(Stored data entries)
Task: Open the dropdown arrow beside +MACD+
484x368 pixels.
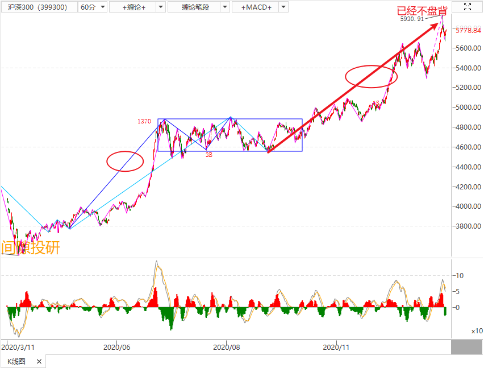Action: click(x=283, y=7)
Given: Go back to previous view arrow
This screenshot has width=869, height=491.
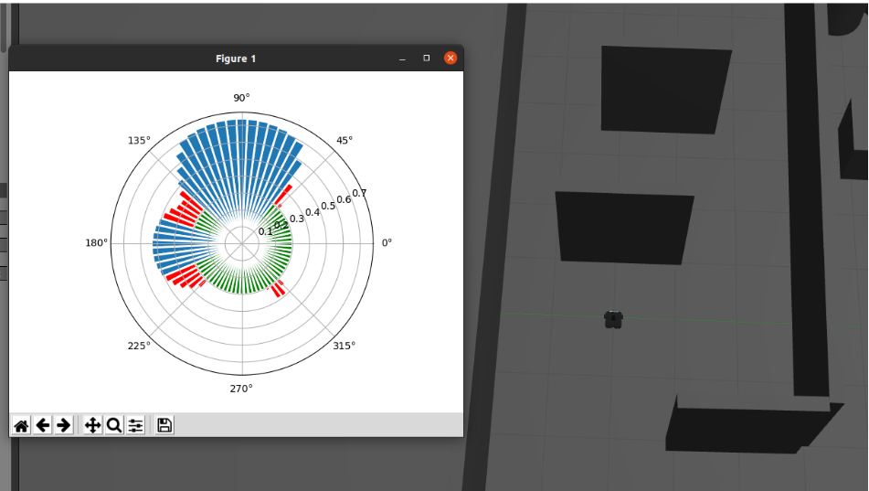Looking at the screenshot, I should coord(42,425).
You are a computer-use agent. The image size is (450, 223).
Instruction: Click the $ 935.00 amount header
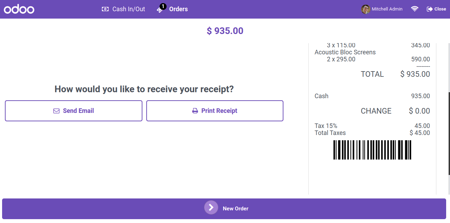point(225,31)
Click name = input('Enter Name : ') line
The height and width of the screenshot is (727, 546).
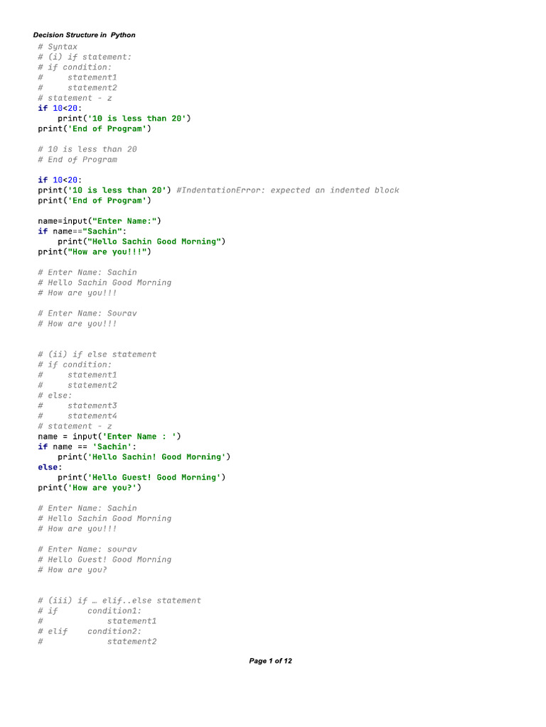click(109, 437)
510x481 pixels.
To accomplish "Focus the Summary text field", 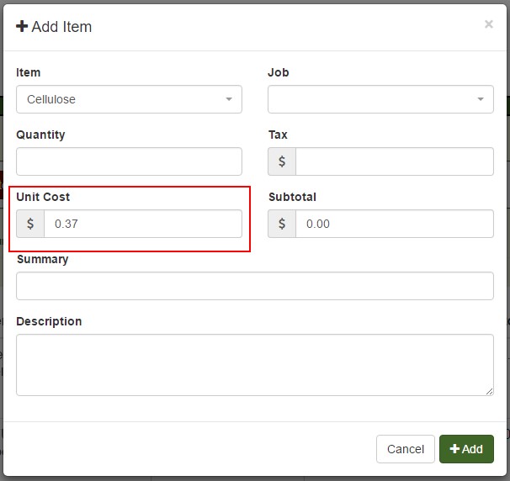I will pos(254,286).
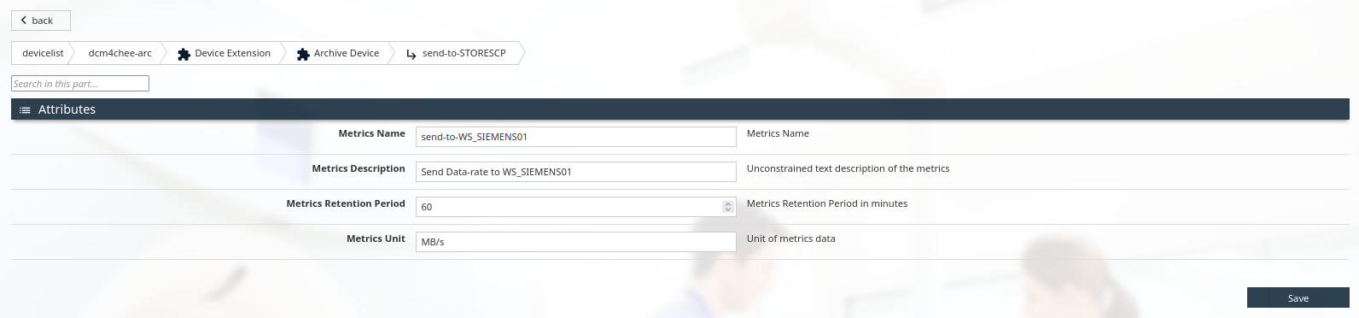Screen dimensions: 1359x318
Task: Click the Metrics Name input field
Action: click(x=576, y=137)
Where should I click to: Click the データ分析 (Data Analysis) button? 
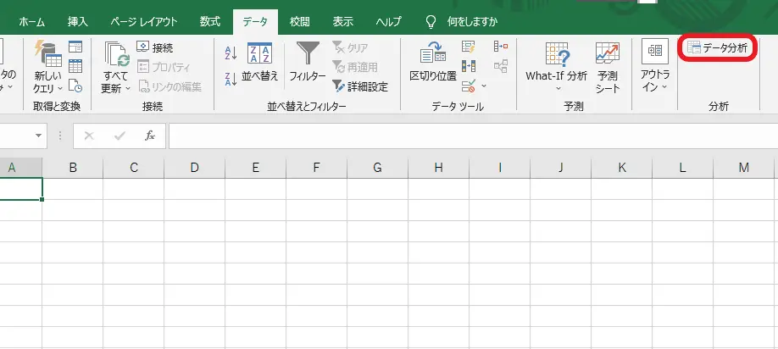(717, 48)
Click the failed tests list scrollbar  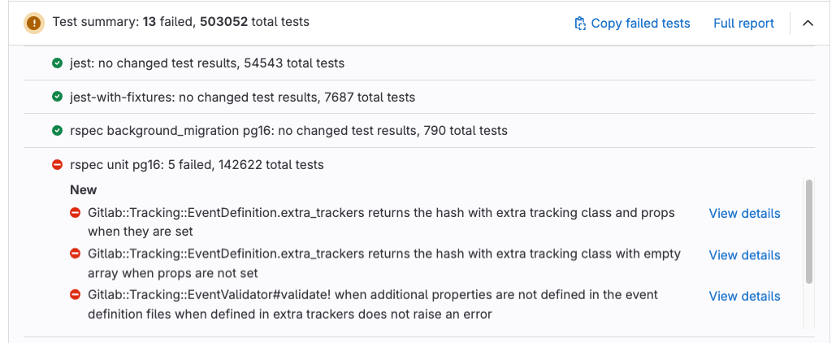[808, 232]
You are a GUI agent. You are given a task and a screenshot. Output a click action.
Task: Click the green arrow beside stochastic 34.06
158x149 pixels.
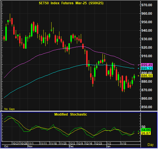pyautogui.click(x=139, y=131)
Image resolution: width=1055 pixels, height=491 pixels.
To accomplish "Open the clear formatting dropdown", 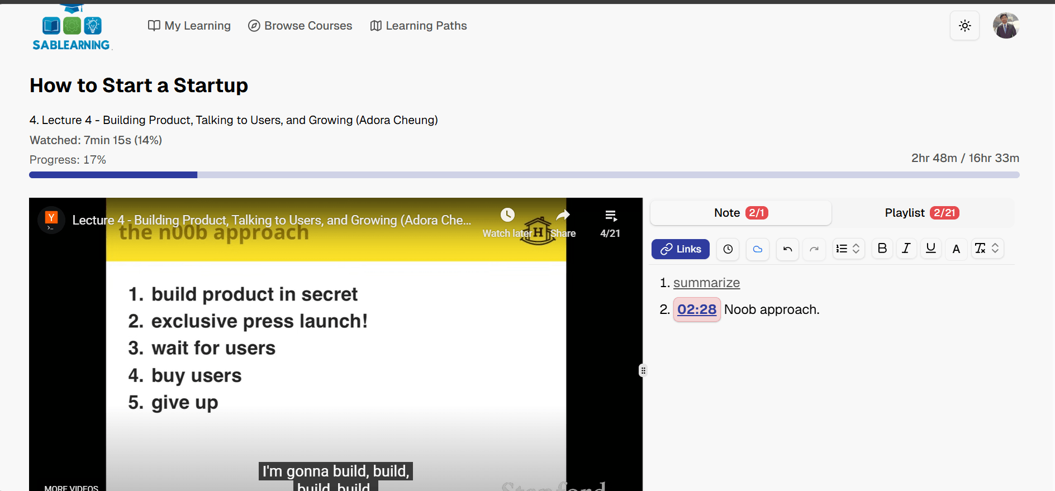I will coord(987,249).
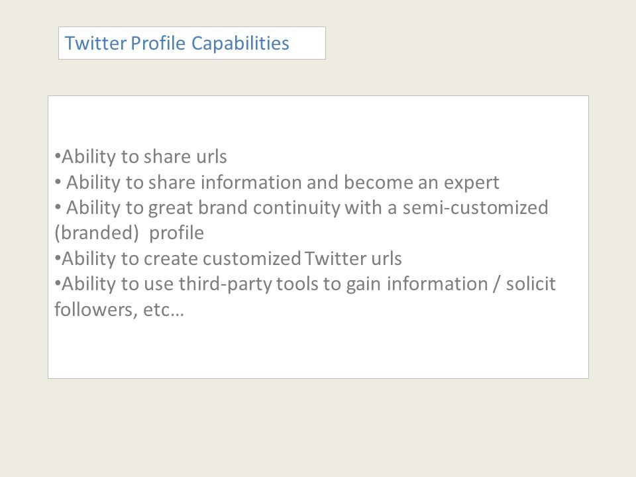Click the word Twitter in the blue title
This screenshot has width=636, height=477.
coord(95,43)
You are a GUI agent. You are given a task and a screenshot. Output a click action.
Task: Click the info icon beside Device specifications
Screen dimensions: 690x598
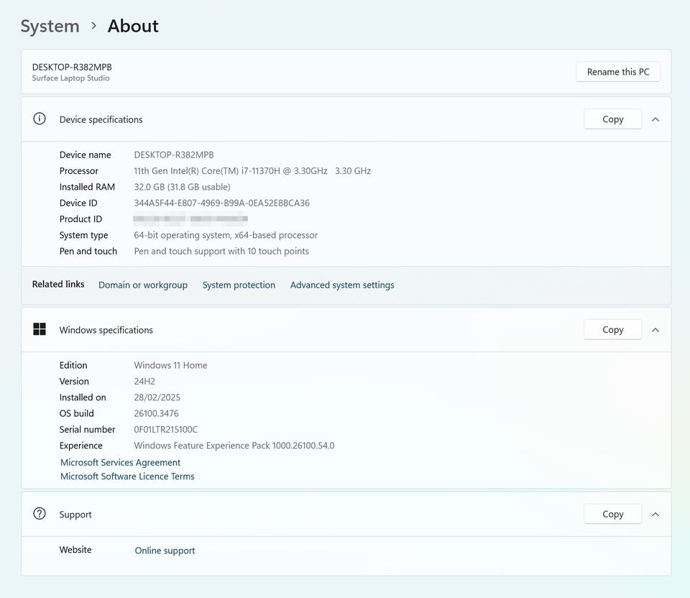40,119
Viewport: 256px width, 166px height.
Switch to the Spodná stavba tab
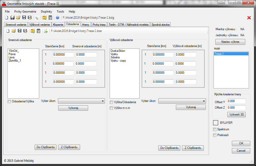click(161, 25)
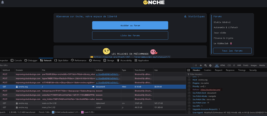Click the Accéder au forum button
The height and width of the screenshot is (116, 267).
pyautogui.click(x=130, y=25)
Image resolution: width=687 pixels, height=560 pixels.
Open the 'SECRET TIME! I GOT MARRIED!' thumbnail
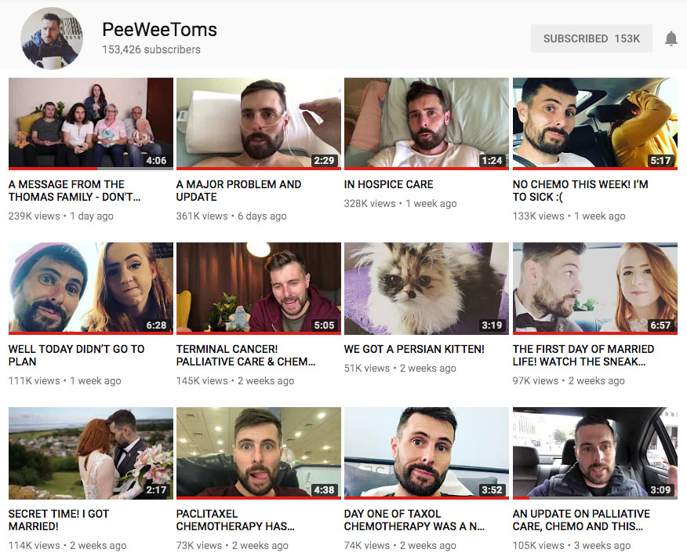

What needs to be done: Whenever the string "arrow" occurs in a line of the entries above, copy that line.

Reply to the task:
Task: Open the dropdown arrow beside +MACD+
Given: Go back to previous view arrow
Task: Click the green arrow beside stochastic 34.06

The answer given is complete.